Here's USGS's argument: Although sequestration doesn’t allow new starts, 3DEP isn’t exactly one of those. Lots of lidar data is already collected on behalf of individual states, NOAA, FEMA, the National Geospatial-Intelligence Agency and the Department of Homeland Security. The data is a hodgepodge, covering only about 30 percent of the country. It’s accumulated as the state and federal agencies tackle their unique missions: NOAA does coastal surveying; DHS and NGA map urban areas in three dimensions. No one does very much elsewhere.

The White House wants USGS to organize and expand collections into a country-wide National Lidar Dataset that would be refreshed every eight years. All told, USGS and the other agencies would need to spend about a billion dollars -- $146 million annually – to get it done. Today, the U.S. spends about $50 million a year on lidar.

Some call the new approach multi-agency funding. Others call it passing the hat. Either way, “We count on NGA and others to contribute” and “to increase their collections,” Sugarbaker said.

The 3DEP cost estimate comes from a March 2012 study called the “National Enhanced Elevation Assessment." It was drafted by the engineering company Dewberry under contract to USGS. Dewberry estimates that mapping all of the U.S. in 3D would generate “benefits” valued at anywhere from $1.2 billion to $13 billion a year. The study doesn’t explain the huge range. Most advocates have seized on the higher figure. It includes estimated decreases in property losses and a 25 percent reduction in the costs of collections through higher volume.

Sugarbaker conceded that Dewberry, which performs surveying and mapping work, would be a beneficiary of 3DEP, but he said working with the company made sense because of its expertise. The conflict of interest was dealt with by giving Dewberry very specific marching orders to provide information – not judgments – about a range of alternatives.

USGS decided on the second best lidar data, called “Quality Level 2.” Two pulses of laser light will bounce off each square meter of the surface, instead of eight times under Level 1.

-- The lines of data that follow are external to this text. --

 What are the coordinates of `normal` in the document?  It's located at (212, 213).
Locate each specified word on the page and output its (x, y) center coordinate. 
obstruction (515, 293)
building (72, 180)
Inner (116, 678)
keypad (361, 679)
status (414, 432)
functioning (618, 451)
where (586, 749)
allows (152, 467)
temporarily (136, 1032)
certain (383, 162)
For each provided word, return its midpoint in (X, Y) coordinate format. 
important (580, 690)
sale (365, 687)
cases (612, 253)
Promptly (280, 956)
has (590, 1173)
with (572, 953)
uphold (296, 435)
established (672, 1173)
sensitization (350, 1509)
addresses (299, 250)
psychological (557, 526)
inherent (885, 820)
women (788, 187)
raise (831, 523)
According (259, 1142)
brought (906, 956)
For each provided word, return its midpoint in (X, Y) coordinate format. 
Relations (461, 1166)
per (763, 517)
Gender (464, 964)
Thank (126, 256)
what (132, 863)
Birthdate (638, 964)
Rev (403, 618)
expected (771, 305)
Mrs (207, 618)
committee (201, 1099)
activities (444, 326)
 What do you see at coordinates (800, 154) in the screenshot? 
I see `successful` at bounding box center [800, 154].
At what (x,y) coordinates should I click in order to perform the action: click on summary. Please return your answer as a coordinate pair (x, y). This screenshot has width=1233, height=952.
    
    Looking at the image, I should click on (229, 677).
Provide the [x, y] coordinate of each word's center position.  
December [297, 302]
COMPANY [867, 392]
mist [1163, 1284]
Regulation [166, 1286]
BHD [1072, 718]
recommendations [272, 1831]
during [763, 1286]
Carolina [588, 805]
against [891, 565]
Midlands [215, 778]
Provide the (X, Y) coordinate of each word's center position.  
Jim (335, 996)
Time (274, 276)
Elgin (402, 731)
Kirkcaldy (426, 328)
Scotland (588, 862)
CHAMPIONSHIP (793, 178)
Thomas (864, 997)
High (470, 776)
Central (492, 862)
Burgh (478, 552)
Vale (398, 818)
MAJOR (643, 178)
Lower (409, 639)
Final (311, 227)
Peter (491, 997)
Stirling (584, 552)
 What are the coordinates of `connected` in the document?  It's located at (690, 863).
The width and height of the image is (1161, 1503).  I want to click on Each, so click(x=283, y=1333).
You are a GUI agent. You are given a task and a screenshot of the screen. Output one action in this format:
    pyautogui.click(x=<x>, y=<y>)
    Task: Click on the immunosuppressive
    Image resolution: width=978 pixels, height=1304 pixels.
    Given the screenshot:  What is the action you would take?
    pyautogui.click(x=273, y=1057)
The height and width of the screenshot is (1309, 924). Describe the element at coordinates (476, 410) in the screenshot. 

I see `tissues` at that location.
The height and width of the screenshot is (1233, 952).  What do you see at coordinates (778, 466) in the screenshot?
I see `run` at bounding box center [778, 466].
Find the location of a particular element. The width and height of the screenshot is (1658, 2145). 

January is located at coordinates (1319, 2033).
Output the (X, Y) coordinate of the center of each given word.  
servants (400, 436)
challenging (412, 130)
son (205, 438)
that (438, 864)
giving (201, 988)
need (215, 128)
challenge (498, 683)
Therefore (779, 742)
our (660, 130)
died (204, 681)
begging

For its part, USGS wants $23.7 million in 2014, an $11 million increase. Most of the increase would be spent on data acquisition by the private sector. Two additional federal positions would be added to bring the team to 59.

According to a draft USGS implementation plan, a solicitation would be released in June 2014 followed by the first contract awards in November to those who would fly the planes and process the raw data. Those will be called Geospatial Products and Services contracts.

The 3DEP proposal has lots of industry backers, not surprisingly. The initiative would be a welcome “strategic approach,” said John Pallatiello, executive director of MAPPS, the Management Association for Private Photogrammetric Surveyors in Reston, Va.

The U.S. has been collecting lidar over about 2 to 3 percent of the country a year, according to the Dewberry report, meaning it would take 35 years to map the whole country.

Sugerbaker said the rate has climbed to about 5 percent more recently, but that the basic point still holds. It will take a government initiative to map the whole country and keep the data fresh.

“We do the best job we can to stitch it together. The result of that is about a third of the country is done. But that data is aging. North Carolina is about 11 or 12 years old,” he said.

One Comment

  1. You don’t need to use LIDAR for the vast bulk of this project – that is old technology and simply not necessary for the vast tracts of open terrain involved. Instead, USGS should be embracing photogrametric technologies that produce high-resolution models from 2D imagery.